Some States Step In to Fill Federal Void on Police Consent Decrees

In this Nov. 24, 2015, file photo, Chicago police officers line up outside the District 1 central headquarters in Chicago, during a protest for the fatal police shooting of 17-year-old Laquan McDonald.

In this Nov. 24, 2015, file photo, Chicago police officers line up outside the District 1 central headquarters in Chicago, during a protest for the fatal police shooting of 17-year-old Laquan McDonald. AP Photo

 

Connecting state and local government leaders

In Chicago, officials take a different path to implement law enforcement reforms.

On a July afternoon six years ago, then-U.S. Attorney General Eric Holder and then-New Orleans Mayor Mitch Landrieu stood together in historic Gallier Hall and announced a sweeping proposal to remake the troubled New Orleans Police Department.

It was just one of many announcements by the Obama-era Justice Department, with federal officials and local officials laying out court-enforced agreements to require a wide variety of changes at police departments facing widespread findings of police brutality and misconduct, particularly against black and Latino residents.

The scene on Friday in Chicago looked much the same: officials presented to the public a 232-page proposed police reform plan that, if approved, will be overseen by a federal judge and monitoring team. But the players at the podium during that announcement were different in one crucial detail. Mayor Rahm Emanuel and his police commissioner worked out the deal not with the federal government, but Illinois Attorney General Lisa Madigan.

"Today is neither the beginning nor the end of the work that needs to be done to reduce crime and have safer communities in Chicago,” Madigan said. “It is however a significant milestone on what will be a long journey that I have every hope and belief all Chicagoans wish to take.”

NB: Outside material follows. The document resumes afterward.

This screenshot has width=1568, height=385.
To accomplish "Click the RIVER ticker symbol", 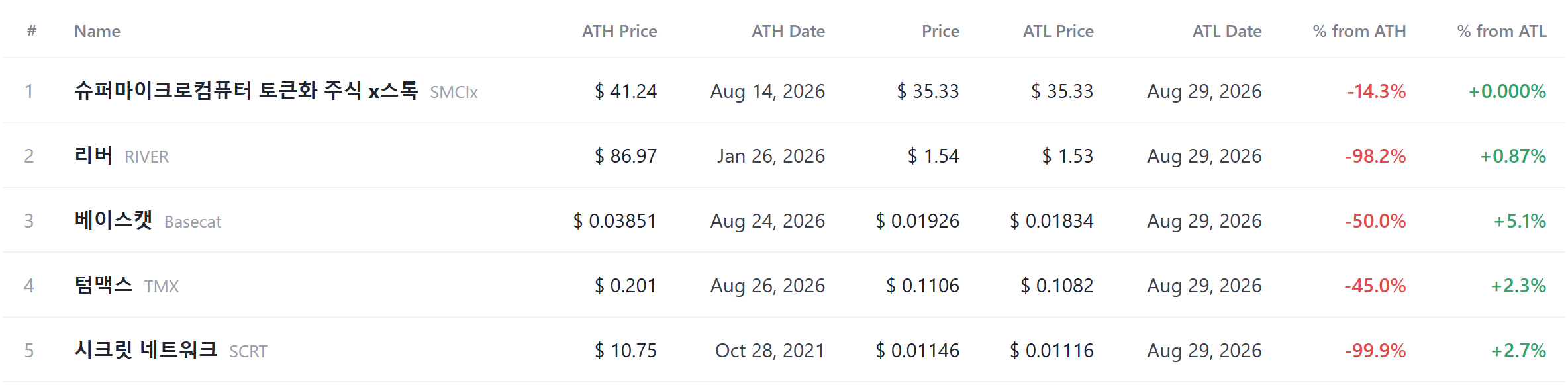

The announcement was celebrated by advocates who see these kind of agreements—called “consent decrees”—as a potentially effective tool in forcing changes at police departments. But they also saw it as a new way forward that could be replicated in other states, given that Trump administration officials are avowedly skeptical of federal intervention in local law enforcement.

“It is a roadmap and beacon for people who really do care and are unhappy with how DOJ has been AWOL on protecting people from police abuse. This gives states and people something to focus on,” said Christy Lopez, a former Justice Department civil rights lawyer who during most of the Obama administration led the division that investigated law enforcement agencies and crafted consent decrees.

Samuel Walker, a police accountability expert based at the University of Nebraska, called the development “extremely important,” noting this is happening now not just in Chicago, but also in San Francisco. Earlier this year, California Attorney General Xavier Becerra announced he would oversee an agreement to require changes in that city’s police department, which had been crafted under a different DOJ program that didn’t involve court supervision. U.S. Attorney General Jeff Sessions in September 2017 announced he was cutting back that program, calling it a necessary “course correction.”

“So we have two very high profile, big-state situations where state attorneys general are stepping forward,” Walker said. “That really fills in a gap and state AGs have been missing in action all these years.”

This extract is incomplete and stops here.